Alphabet to Raise $80 Billion for AI, Pauses Buybacks

Alphabet announced an $80 billion equity raise to fund AI compute and paused its long-running share buyback program; GOOGL opened about 3.5% lower on June 1.

Alphabet announced on June 1 an $80 billion equity offering to finance an expansion of its artificial intelligence infrastructure and suspended its share repurchase program. GOOGL shares opened about 3.5% lower following the announcement.

The offering package includes a $30 billion concurrent public offering, a $40 billion at-the-market program slated to begin in the third quarter, and a $10 billion private placement. Alphabet said the offerings were “in expected aggregate amount” of $80 billion as part of plans to fund investments in AI compute infrastructure.

Berkshire Hathaway agreed to anchor the private placement with a $10 billion commitment, buying $5 billion of Class A shares at $351.81 per share and $5 billion of Class C shares at $348.20 per share.

Alphabet said proceeds will be used to expand data centers, build custom chips and scale global compute capacity that supports Search, Cloud and its Gemini AI models. The company now expects capital expenditures of $180 billion to $190 billion in 2026, about double 2025 levels, and indicated spending will increase further in 2027.

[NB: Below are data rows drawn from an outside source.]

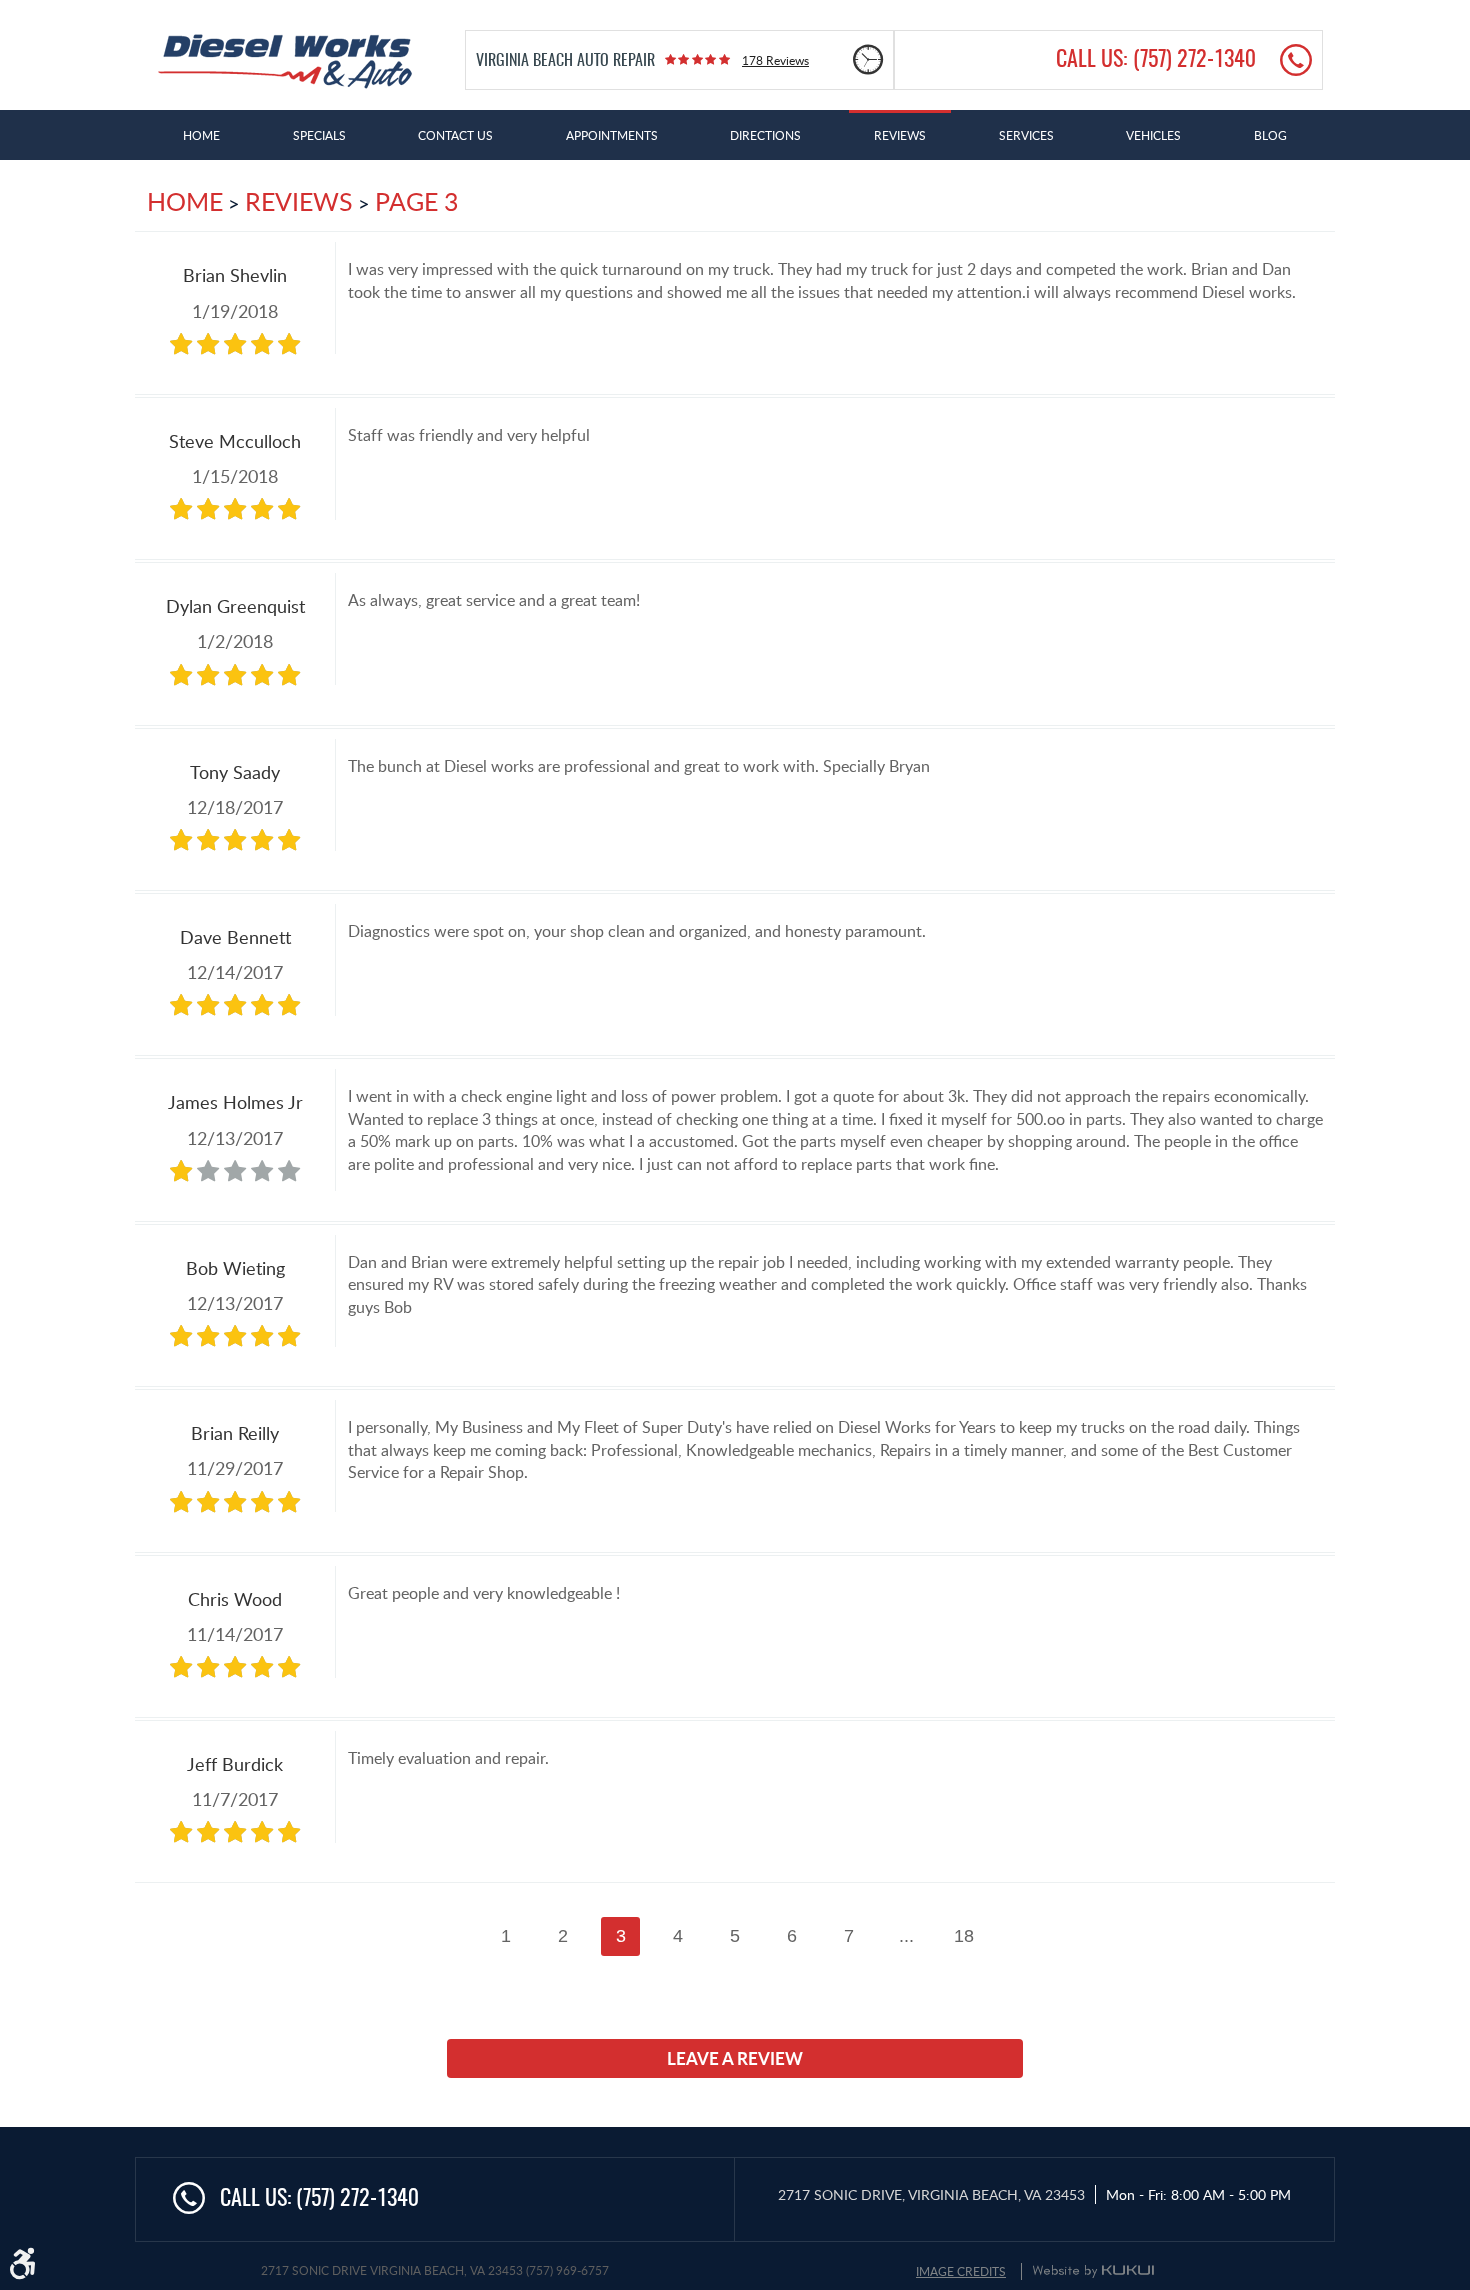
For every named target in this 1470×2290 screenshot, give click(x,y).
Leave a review (735, 2058)
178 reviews (775, 60)
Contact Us (455, 135)
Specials (319, 135)
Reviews (900, 135)
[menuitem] (201, 135)
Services (1026, 135)
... (906, 1936)
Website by (1093, 2271)
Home (201, 135)
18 (964, 1936)
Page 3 (416, 201)
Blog (1270, 135)
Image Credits (961, 2271)
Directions (765, 135)
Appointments (612, 135)
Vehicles (1153, 135)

Since 2016, Alphabet repurchased more than $346 billion of stock, reducing shares outstanding by roughly 13% from a 2019 peak. The new fundraising reverses that repurchase program and raises the company’s share count while providing cash for infrastructure buildout.

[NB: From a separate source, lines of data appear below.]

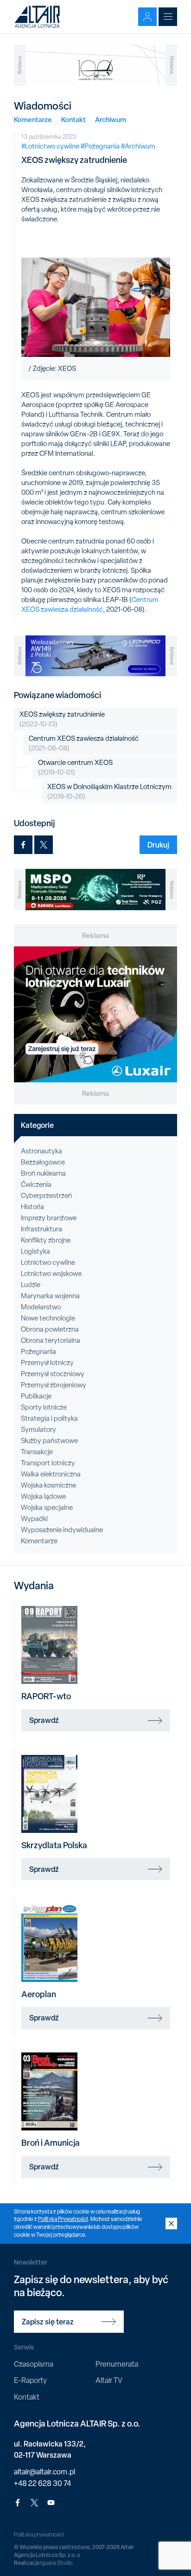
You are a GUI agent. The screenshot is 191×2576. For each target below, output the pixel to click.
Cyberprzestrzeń (46, 1195)
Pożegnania (38, 1351)
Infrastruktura (41, 1229)
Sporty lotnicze (44, 1407)
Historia (32, 1206)
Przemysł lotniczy (47, 1362)
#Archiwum (138, 146)
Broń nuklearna (43, 1173)
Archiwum (110, 119)
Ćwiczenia (36, 1184)
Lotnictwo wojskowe (51, 1273)
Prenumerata (117, 2364)
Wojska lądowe (43, 1496)
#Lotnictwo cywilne (50, 146)
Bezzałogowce (43, 1162)
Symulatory (38, 1429)
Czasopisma (33, 2364)
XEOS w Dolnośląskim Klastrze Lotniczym (109, 791)
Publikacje (36, 1396)
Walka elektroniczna (51, 1474)
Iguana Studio (56, 2563)
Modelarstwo (41, 1307)
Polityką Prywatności (63, 2219)
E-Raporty (30, 2380)
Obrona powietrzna (50, 1329)
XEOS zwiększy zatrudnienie (62, 719)
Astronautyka (41, 1151)
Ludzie (30, 1284)
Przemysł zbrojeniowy (53, 1385)
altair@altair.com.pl (44, 2472)
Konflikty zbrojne (45, 1240)
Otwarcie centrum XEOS (75, 767)
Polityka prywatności (39, 2534)
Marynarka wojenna (50, 1296)
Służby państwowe (49, 1440)
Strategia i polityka (49, 1418)
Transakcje (37, 1451)
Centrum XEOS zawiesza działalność (90, 604)
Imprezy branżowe (48, 1218)
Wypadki (34, 1518)
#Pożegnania (100, 146)
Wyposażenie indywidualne (62, 1529)
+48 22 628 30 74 (42, 2483)
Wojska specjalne (47, 1507)
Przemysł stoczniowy (52, 1374)
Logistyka (35, 1251)
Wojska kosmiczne (48, 1485)
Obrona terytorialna (50, 1340)
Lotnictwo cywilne (48, 1262)
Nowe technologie (48, 1318)
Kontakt (73, 119)
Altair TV (109, 2380)
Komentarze (33, 119)
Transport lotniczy (48, 1463)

Alphabet described the at-the-market program as a mechanism to raise capital over time, with the concurrent offering and private placement securing a substantial portion of the targeted amount up front. The company did not provide a detailed timetable for how quickly the raised capital will be deployed beyond the 2026 and 2027 guidance.

Investors and analysts will track the impact of the equity issuance on earnings per share, share count and free cash flow as Alphabet invests in AI capacity. Market participants have noted the capital intensity of AI buildouts across large cloud providers as a factor for cash flow and financial planning.